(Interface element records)
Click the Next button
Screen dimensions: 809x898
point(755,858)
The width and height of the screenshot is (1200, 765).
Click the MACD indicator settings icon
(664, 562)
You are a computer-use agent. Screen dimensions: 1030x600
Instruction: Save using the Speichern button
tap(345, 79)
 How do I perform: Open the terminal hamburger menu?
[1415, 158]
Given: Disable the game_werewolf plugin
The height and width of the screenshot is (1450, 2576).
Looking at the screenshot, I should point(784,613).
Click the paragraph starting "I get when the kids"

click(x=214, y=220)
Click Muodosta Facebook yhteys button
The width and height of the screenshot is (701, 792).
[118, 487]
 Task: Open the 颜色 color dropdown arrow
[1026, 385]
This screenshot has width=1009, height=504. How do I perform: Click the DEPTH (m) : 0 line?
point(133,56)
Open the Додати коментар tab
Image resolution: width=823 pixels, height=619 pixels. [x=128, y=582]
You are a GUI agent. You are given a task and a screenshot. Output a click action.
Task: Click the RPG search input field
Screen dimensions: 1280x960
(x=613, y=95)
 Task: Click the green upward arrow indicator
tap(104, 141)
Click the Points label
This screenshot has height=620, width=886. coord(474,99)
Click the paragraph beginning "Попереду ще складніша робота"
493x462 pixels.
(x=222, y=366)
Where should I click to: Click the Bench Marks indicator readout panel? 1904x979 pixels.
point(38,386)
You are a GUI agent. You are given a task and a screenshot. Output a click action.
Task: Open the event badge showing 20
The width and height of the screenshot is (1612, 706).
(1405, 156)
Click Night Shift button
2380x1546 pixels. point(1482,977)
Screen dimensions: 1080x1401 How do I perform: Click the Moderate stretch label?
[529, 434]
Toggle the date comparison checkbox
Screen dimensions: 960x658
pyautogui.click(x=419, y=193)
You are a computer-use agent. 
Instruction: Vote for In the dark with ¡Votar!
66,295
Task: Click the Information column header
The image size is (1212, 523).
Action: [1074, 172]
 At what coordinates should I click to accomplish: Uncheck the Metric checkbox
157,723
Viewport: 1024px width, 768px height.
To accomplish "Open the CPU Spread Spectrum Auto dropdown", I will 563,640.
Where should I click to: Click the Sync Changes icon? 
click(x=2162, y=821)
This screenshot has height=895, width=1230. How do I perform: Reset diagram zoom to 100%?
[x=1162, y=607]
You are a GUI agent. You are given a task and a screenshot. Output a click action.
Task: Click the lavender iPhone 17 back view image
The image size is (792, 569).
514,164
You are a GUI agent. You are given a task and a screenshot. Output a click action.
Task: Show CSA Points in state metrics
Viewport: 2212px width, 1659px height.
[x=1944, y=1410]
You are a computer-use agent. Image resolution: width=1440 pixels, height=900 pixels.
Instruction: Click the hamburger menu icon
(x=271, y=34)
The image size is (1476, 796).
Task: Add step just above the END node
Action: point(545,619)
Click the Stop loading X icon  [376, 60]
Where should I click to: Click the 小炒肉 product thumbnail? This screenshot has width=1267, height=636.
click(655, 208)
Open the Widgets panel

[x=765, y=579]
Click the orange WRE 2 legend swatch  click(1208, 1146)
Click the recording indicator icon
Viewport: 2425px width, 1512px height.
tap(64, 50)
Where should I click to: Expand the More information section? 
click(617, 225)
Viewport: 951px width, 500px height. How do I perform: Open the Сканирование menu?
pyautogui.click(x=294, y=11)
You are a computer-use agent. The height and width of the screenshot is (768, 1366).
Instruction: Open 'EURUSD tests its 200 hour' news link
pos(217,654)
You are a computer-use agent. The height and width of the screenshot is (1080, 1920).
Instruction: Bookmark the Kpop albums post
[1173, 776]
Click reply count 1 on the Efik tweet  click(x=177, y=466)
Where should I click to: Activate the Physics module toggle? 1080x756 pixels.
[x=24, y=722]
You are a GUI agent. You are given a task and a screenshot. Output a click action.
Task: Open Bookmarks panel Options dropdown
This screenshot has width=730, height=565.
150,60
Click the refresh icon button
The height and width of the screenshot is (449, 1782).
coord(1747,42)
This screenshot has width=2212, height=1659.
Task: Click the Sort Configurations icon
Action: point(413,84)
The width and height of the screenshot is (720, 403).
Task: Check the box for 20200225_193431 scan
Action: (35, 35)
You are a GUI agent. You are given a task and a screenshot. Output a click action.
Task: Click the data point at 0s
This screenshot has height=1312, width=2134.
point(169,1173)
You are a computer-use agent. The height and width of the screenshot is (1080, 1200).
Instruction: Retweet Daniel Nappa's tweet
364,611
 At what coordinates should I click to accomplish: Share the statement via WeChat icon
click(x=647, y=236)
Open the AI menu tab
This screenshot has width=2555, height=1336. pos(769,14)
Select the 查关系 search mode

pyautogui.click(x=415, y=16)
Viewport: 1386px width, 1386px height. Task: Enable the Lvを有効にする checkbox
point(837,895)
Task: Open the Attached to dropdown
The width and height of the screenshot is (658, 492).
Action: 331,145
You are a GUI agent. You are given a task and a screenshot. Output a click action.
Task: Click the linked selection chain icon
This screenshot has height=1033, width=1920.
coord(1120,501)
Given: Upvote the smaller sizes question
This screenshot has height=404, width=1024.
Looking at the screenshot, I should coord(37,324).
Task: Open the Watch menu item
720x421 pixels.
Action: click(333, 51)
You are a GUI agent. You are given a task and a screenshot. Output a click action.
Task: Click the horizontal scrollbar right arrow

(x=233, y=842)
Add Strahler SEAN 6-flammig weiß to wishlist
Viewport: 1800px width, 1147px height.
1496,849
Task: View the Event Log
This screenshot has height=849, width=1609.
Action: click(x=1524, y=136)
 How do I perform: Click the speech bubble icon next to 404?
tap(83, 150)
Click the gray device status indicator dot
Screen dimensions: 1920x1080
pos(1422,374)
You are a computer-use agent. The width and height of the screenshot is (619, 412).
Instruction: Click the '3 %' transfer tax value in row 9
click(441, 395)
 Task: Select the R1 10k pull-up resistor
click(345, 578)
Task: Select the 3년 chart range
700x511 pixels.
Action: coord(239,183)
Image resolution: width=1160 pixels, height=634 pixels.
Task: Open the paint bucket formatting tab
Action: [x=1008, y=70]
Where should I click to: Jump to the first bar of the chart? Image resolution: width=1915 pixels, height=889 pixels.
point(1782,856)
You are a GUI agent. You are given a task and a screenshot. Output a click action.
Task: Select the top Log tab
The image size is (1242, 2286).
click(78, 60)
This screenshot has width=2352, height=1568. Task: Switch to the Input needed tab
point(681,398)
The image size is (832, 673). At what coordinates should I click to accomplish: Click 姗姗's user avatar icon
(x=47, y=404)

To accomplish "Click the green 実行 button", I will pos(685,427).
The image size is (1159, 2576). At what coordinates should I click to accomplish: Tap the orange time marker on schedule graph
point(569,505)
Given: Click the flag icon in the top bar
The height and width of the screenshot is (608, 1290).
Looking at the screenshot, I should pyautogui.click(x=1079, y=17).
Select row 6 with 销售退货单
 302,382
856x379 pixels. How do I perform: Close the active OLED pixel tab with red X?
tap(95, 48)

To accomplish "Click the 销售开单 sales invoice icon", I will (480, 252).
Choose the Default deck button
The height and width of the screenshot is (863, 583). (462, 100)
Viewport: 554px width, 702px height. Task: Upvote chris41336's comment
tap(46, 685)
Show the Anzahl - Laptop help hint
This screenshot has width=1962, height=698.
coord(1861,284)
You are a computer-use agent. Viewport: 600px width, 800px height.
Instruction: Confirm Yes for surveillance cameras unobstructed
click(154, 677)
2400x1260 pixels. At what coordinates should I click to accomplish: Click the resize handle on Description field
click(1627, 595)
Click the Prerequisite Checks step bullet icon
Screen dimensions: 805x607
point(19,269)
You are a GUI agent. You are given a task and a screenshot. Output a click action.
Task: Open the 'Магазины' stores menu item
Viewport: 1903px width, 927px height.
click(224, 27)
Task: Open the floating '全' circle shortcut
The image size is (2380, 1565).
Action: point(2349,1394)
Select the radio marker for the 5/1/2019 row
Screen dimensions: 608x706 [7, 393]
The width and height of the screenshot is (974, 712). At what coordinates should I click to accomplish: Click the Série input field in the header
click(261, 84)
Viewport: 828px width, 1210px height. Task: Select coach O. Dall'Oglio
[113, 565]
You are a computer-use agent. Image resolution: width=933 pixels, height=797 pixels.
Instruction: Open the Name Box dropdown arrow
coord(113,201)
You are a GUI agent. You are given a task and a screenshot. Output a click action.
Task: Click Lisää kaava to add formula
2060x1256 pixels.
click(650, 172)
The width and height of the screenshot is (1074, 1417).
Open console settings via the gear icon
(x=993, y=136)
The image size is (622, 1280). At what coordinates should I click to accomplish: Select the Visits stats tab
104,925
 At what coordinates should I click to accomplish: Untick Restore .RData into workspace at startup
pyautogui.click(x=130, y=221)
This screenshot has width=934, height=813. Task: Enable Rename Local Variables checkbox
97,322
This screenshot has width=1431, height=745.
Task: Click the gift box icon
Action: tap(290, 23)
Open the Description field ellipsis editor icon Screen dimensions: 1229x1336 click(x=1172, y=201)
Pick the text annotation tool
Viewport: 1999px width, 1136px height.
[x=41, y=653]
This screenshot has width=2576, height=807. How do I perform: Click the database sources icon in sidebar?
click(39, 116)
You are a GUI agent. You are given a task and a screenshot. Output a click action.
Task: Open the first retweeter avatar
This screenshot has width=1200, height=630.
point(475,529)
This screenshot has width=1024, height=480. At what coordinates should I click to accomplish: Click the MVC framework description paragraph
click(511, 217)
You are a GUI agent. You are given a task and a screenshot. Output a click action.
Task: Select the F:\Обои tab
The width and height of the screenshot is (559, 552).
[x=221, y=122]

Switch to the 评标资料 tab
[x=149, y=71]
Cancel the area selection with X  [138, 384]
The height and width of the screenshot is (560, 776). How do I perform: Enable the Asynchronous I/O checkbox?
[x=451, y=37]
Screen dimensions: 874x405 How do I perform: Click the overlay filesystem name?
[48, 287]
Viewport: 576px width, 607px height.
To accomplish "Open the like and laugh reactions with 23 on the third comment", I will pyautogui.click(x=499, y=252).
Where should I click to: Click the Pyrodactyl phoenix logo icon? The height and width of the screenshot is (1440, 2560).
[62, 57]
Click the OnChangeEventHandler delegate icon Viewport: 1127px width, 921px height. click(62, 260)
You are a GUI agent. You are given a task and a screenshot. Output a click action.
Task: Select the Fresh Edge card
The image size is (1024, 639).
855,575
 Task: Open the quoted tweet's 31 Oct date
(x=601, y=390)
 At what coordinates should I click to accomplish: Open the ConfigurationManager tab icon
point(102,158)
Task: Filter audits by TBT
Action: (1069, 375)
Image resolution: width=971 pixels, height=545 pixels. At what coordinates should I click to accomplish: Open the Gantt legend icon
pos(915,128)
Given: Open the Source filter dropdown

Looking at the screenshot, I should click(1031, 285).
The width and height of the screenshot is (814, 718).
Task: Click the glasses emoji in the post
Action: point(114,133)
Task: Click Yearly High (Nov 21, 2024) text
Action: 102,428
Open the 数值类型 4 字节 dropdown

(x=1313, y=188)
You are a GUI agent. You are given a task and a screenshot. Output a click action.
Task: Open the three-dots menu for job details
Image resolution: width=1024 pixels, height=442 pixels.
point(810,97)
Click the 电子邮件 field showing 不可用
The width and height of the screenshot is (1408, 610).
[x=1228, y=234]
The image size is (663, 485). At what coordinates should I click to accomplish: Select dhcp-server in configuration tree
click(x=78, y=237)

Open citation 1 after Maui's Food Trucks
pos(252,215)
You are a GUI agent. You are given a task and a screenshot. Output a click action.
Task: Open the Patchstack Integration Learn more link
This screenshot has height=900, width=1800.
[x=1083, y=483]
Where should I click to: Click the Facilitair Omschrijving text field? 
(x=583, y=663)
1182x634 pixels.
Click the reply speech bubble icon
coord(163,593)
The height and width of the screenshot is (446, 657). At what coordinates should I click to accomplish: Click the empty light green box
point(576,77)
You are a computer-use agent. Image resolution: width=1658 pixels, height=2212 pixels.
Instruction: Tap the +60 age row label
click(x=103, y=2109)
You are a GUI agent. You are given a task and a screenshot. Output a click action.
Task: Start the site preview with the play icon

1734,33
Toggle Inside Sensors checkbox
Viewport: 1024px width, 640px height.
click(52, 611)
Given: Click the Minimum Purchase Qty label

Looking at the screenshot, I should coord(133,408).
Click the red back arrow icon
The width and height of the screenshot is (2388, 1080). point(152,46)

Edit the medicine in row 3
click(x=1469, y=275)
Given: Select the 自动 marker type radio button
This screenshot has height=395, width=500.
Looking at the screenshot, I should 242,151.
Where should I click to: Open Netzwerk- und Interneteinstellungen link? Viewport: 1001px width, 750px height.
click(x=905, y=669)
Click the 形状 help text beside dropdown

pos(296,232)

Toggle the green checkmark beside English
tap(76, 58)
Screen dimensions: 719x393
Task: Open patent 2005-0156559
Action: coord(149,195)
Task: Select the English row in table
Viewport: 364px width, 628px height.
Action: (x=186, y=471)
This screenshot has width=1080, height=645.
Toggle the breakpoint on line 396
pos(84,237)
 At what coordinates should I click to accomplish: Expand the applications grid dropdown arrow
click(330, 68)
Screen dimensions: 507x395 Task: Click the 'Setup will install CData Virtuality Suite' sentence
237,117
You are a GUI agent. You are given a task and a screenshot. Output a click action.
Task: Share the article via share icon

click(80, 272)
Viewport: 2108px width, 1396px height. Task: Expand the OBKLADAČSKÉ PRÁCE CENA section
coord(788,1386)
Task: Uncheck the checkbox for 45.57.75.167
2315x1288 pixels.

# What you have to do
Turn the records into a two-column CSV with the headers instruction and response, one row per record, each value in a single quoted field with line breaks replaced by spaces. Start at the line containing "Image resolution: width=971" and end after the line containing "pos(915,128)".

# Task solution
instruction,response
"Image resolution: width=971 pixels, height=545 pixels. At what coordinates should I click to accomplish: Open the Gantt legend icon","pos(915,128)"